朝のひかり

夜更かしをして少し朝寝坊して起きたら、部屋いっぱいに朝のひかりが満ちていた。
季節が、スイッチを切り替えるように、はっきりと冬になったのを感じる。
最近は、気持ちのいい秋と春の時間が短くなって、寒い「秋冬」か暑い「春夏」のどちらかに大別される。
それでいうと、季節は昨日から冬。
今日なんか、わたしは寒くてセーターを着ている。

衣替えだ。
室内履きはブーツになり、ぼちぼち毛糸のパンツの出番である。
帽子も、夏用から冬用に入れ替え、布団も綿布団とカシミアの毛布の二枚重ねになった。
これから寒くなるにつれて布団の枚数を増やしていき、一番寒い時期で、わたしは四枚のお布団やら毛布やらをミルフィーユ仕立てにして冬を乗り切る。
寒くなると、ゆりねが布団の中に入ってくるので、湯たんぽ代わりになるのも嬉しい。
夏が終わって、わたしは俄然、ウキウキしてきた。

思い出すのは、ベルリンの晩秋だ。
黄色く色づく街路樹から、一枚、また一枚と葉っぱが落ちて、完全に裸木になる頃、冬至がやってくる。
確かに寒くて暗いのだけど、ワクワクしながら太陽が昇るのを待って、目一杯おひさまの光を浴びる。
夜が長くなるから、夕方からホットワインを飲んだりして。
今年の冬は、きっとクリスマスマーケットもいつもの姿に戻るのかもしれない。
長い冬をなんとか乗り切るため、家に蝋燭を灯して部屋を明るくしたり、赤などの明るい色の服を着て気持ちを明るくしたり、クリスマスで楽しい時間を味わったり、冬には冬の喜びがある。

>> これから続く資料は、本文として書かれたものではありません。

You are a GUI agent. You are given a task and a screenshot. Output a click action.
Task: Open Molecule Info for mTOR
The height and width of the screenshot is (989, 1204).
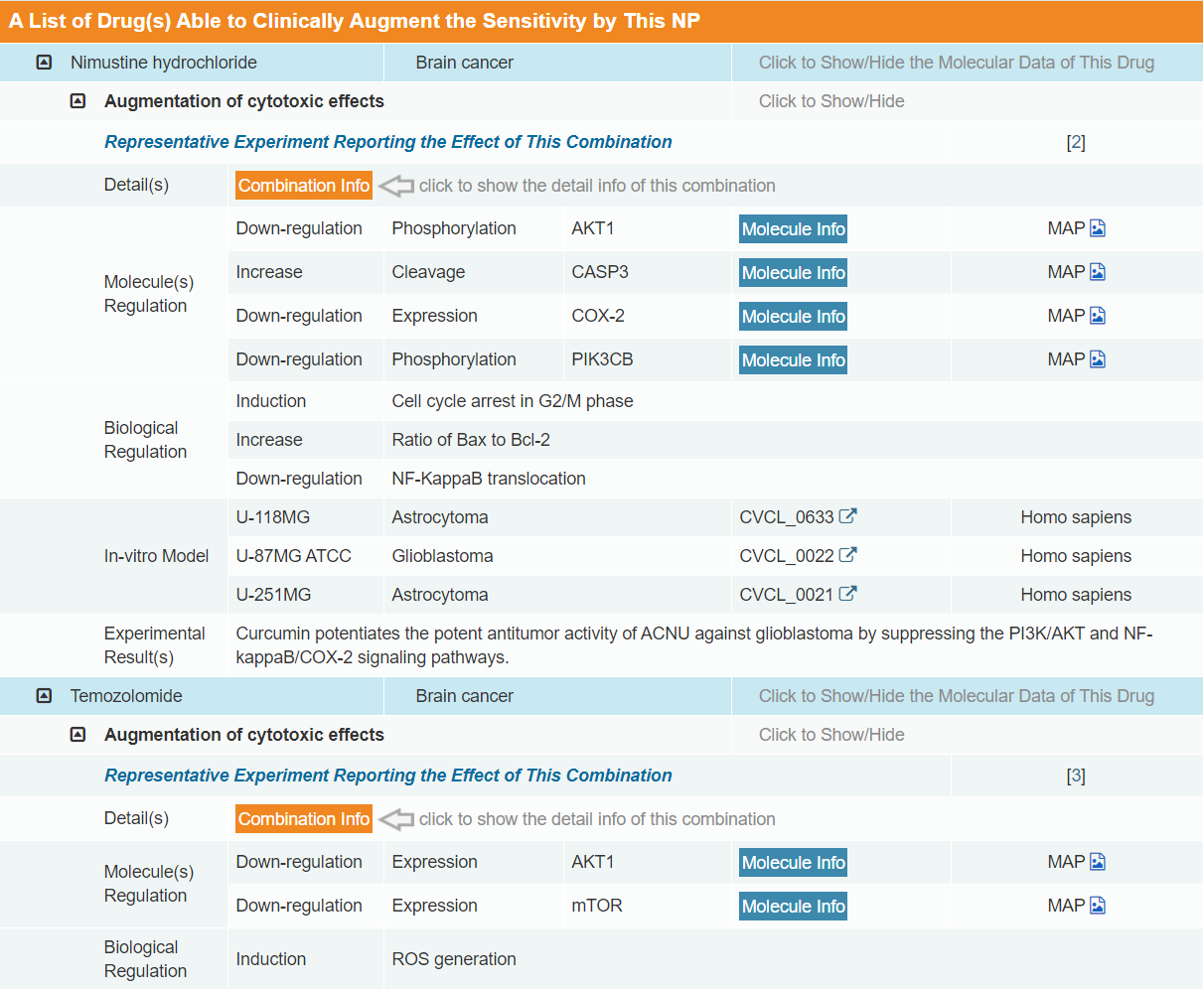point(793,907)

それからすると、ピカピカの青空が続く東京の冬は、なんだか物足りない。
年に一回、全てのものがきちんと死ぬ、そして再び再生するベルリンの冬の方が、わたしにはしっくりくる。
一回、ちゃんと死んで、そこから復活を果たしてこそ、メリハリができていいような気がするのだ。
あぁ、なんだかベルリンの冬が恋しくなってきた。

秋は、手作りの季節でもある。
石鹸はおよそ半年から一年は困らない量を作ったので、次は味噌作りだ。
石鹸作りも味噌作りも、どこか似ている。
作るのは簡単だし、あとは寝かせておくだけ。
その日の天候が出来に大きく作用するし、同じ材料で同じ手順で作っても、毎回、違う顔になるのも面白いところ。

今日は、大阪屋さんから生の麹が届いた。
ようやくいい生麹に出会えてホッとしている。

そしてそして、いよいよ始まりますね、選挙。
とにかく、投票しましょう!!!

投票しないということは、自分たちの暮らしを丸投げするということ。
投票率が低いというのは本当に本当に恥ずべき事実で、だって入れる政党がないんだもん、なんてのうのうと棄権している場合ではない。
政治に文句を言うなら、まずは一票を投じてからだ。

小学生の時の担任の先生の話で、印象に残っているものがある。
ある村でお祭りがあるので、村人は一人一合のお酒を出すことになった。
けれど、蓋を開けてみると、集まったのはお酒ではなく水だった。
自分くらい水を持っていってもバレないだろうとみんなが考えた結果、水になってしまったのである。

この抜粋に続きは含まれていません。